Четыре человека, сидевшие в коляске, были: командующий войсками республики генерал фон Брендель, государственный казначей, верховный прокурор республики и министр внутренних дел.
Рыжие лошади в английских шорах, со стрижеными гривками и хвостами, медленно увлекали коляску по спуску улицы. Стражи вытягивались, отдавая честь, взрослые граждане вежливо приподнимали шляпы, девушки бросали в коляску цветы, улыбаясь расширенными ночной истомой глазами, мальчишки приплясывали вокруг.
Эта картина могла убедить всех шептунов и недоброжелателей, что подлинно демократическая власть способна вызывать у населения только эмоции, близкие к обожанию, и почти чувственную любовь.
Путь государственных деятелей республики был так же ясен и прям, как их деятельность, — они ехали на семейный ужин к главе республики, на котором должны были, попутно, обсудить вопросы текущей политики.
В республике твердо установилось правило, — устраивать правительственные заседания во время еды, сообразуясь с мудростью пословицы: «В сытом теле бодрый и честный дух».
Пересекши площадь, коляска остановилась у освещенного цветными лампионами подъезда президентской виллы, где два часовых немедленно вытянулись, отдавая салют.
Но, к удивлению прибывших, лакей президента Аткина попросил их следовать не в столовую на террасе виллы, а на личную половину президента.

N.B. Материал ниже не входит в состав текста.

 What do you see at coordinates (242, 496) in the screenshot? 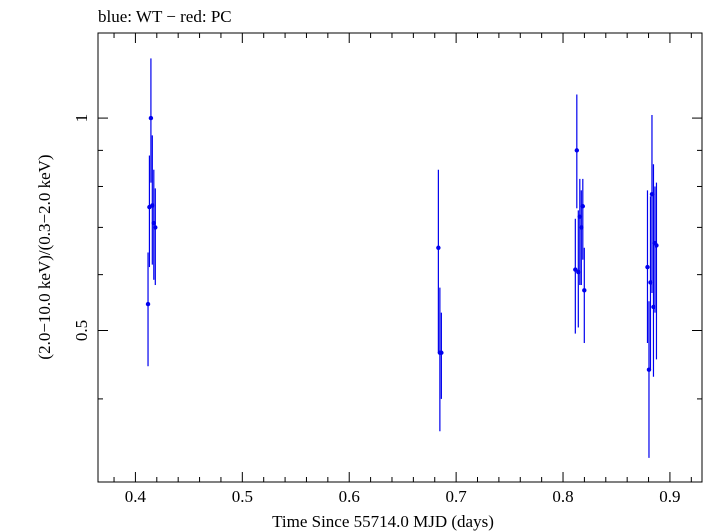
I see `x-tick-label: 0.5` at bounding box center [242, 496]. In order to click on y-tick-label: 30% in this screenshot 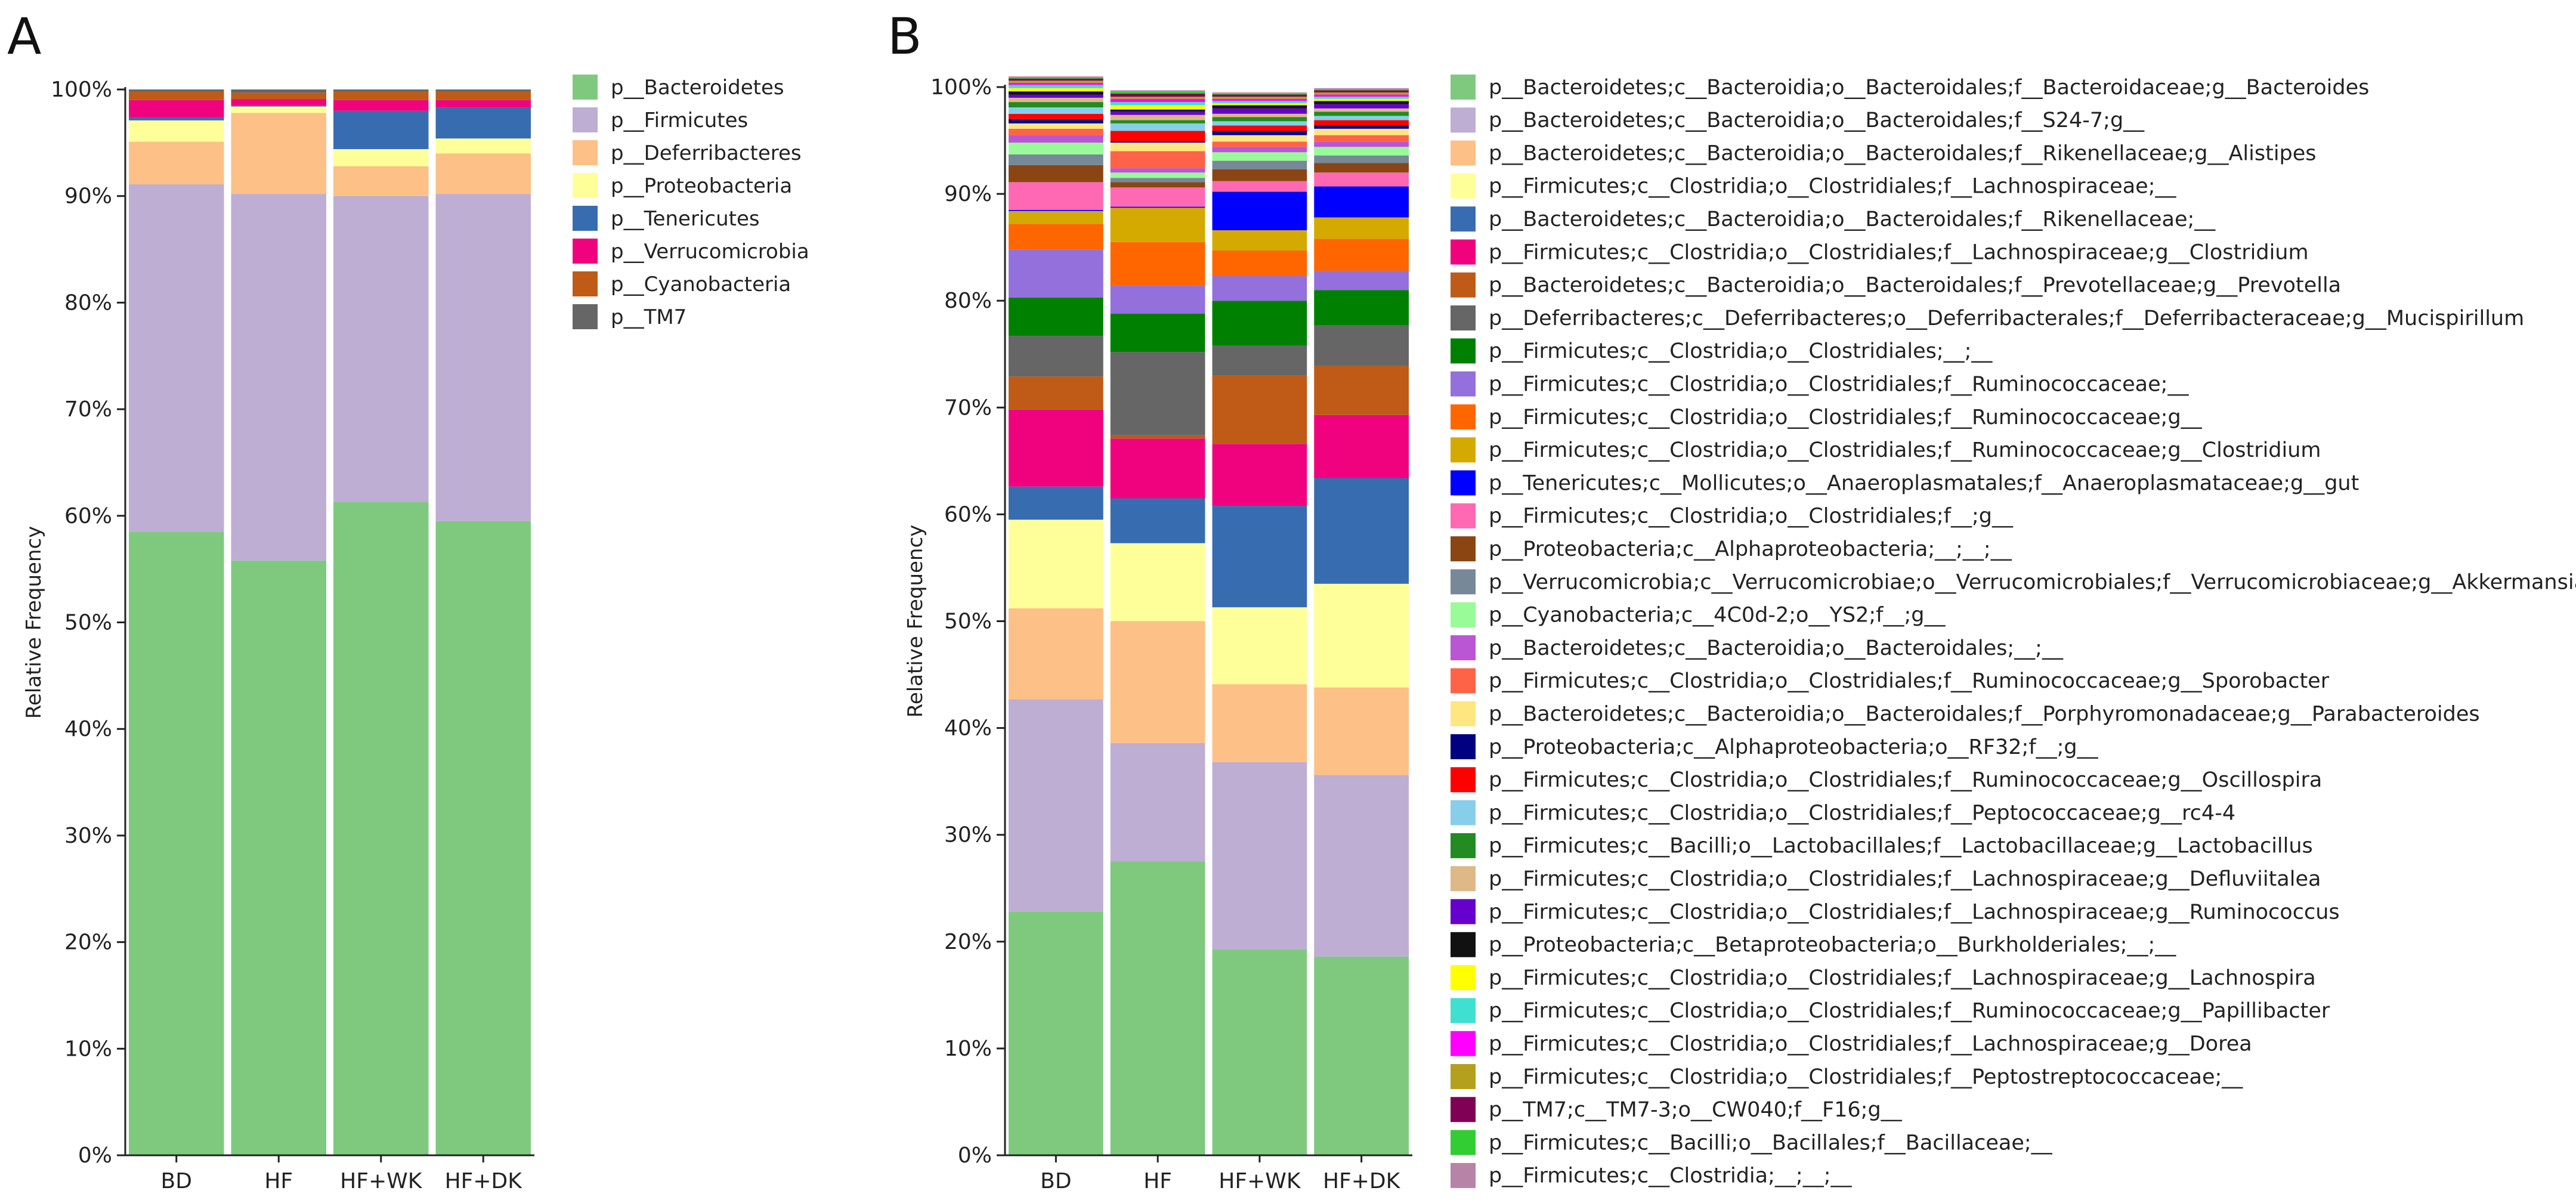, I will do `click(88, 836)`.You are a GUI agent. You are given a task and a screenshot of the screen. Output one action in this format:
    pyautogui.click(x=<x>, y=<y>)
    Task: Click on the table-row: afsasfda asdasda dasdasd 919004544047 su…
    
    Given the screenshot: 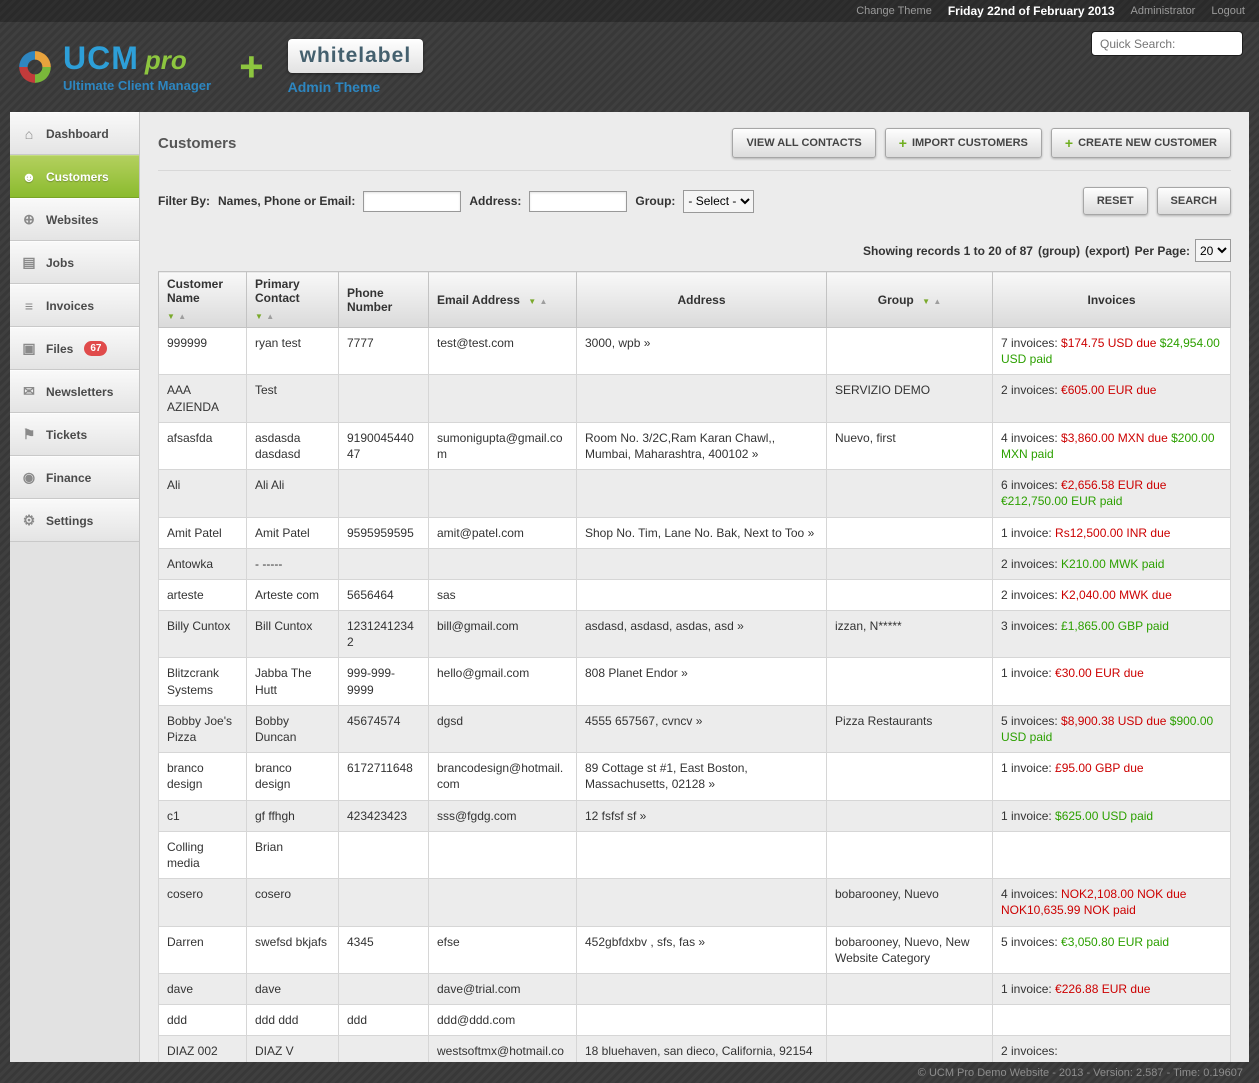 What is the action you would take?
    pyautogui.click(x=694, y=446)
    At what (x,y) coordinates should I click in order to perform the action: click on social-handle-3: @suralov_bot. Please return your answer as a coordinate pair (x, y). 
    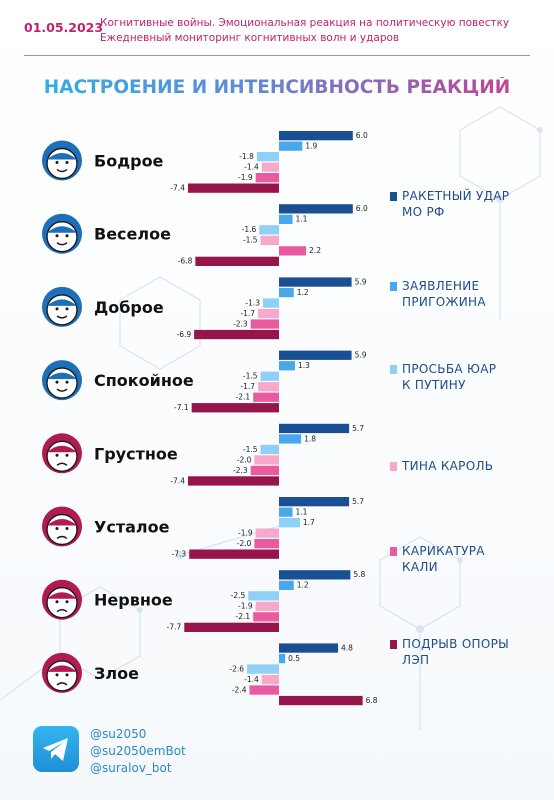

Пока государственные мужи шествовали по комнатам, на лицах их появилось выражение суровой решимости и готовности к исполнению долга.
Необычайное приглашение позволяло предполагать наличность серьезных событий, и лучшие из лучших граждан республики приготовились встретить их с достоинством и спокойствием.
В широком квадратном кабинете президента был сервирован под кофе круглый стол, и господин Аткин поднялся навстречу входящим из-за стола.
— Прошу, господа! — сказал он с жестом радушия. — Вы, вероятно, удивлены, что я лишил вас удовольствия провести вечер беззаботно в интимном кругу моей семьи, но поверьте, что виною этому исключительно важные обстоятельства. Прошу садиться!
Гости расселись, чрезвычайно заинтересованные началом.
— Будьте все время начеку, — шепнул министр внутренних дел прокурору. — Я уверен, наш милый хозяин задумал какой-нибудь фортель. Нужно следить, чтобы он не обошел нас.
— Он? Вы смеетесь? Я думаю, что он достаточно глуп, — отозвался прокурор.
Воздав этими репликами дань уважения хозяину, гости отпили кофе и приготовились слушать, так как президент поднял руку, показывая, что желает говорить.
В тихой прохладе кабинета шумел шелковыми крыльями китайский веер-вентилятор под потолком и журчал размеренный адвокатский баритон президента.
— В прошедший вечер, когда наш высокопоставленный гость, этот надутый наутилийский индюк, чувствующий себя в нашей столице, как в завоеванном становище дикарей, — начал президент с нескрываемым презрением к лорду Орпингтону, — когда он вернулся с нефтяных промыслов с отвисшей от жадности губой и приехал ко мне на обед — я почувствовал сразу, что он сошел с рельс благоразумия. Да! Он потерял самообладание от нефти. Он готов на глупости, и упускать такой момент было бы совершенно преступным. Поэтому, когда он заговорил о нефтяных промыслах, я, господа, притворился злоупотребившим напитками более, чем следует высшему сановнику республики, и со всей возможной ловкостью перевел разговор на другую тему.
— А о чем именно он спрашивал вас по поводу нефти? — спросил, опершись подбородком на эфес своей сабли, генерал фон Брендель.
Президент помолчал мгновение и ответил торжественным и таинственным тоном:
— Он спрашивал, господа, кому принадлежат нефтяные промыслы, то есть кто является их юридическим и фактическим владельцем?
Тишина осела на кабинет гидравлическим прессом, и слушателям показалось, что нежное шипение вентилятора вдруг усилилось до воя аэропланного пропеллера. Они молчали, растерянно, как бы ища друг у друга поддержки, переглянулись, а государственный казначей тяжело вздохнул, как на панихиде.
— Ну… что же вы ответили? — спросил прокурор, весь вытянувшись в кресле.
Президент не торопился ответом, он наслаждался драматическим эффектом.
— Я? Я счел неудобным давать ему какой бы то ни было ответ до совещания с вами, господа, — медленно сказал он, похлопывая ладонью по столу.
Возбужденные лица собеседников сразу стали гладкими, как бушующее море, в воды которого вылили бочку масла. Все снова переглянулись.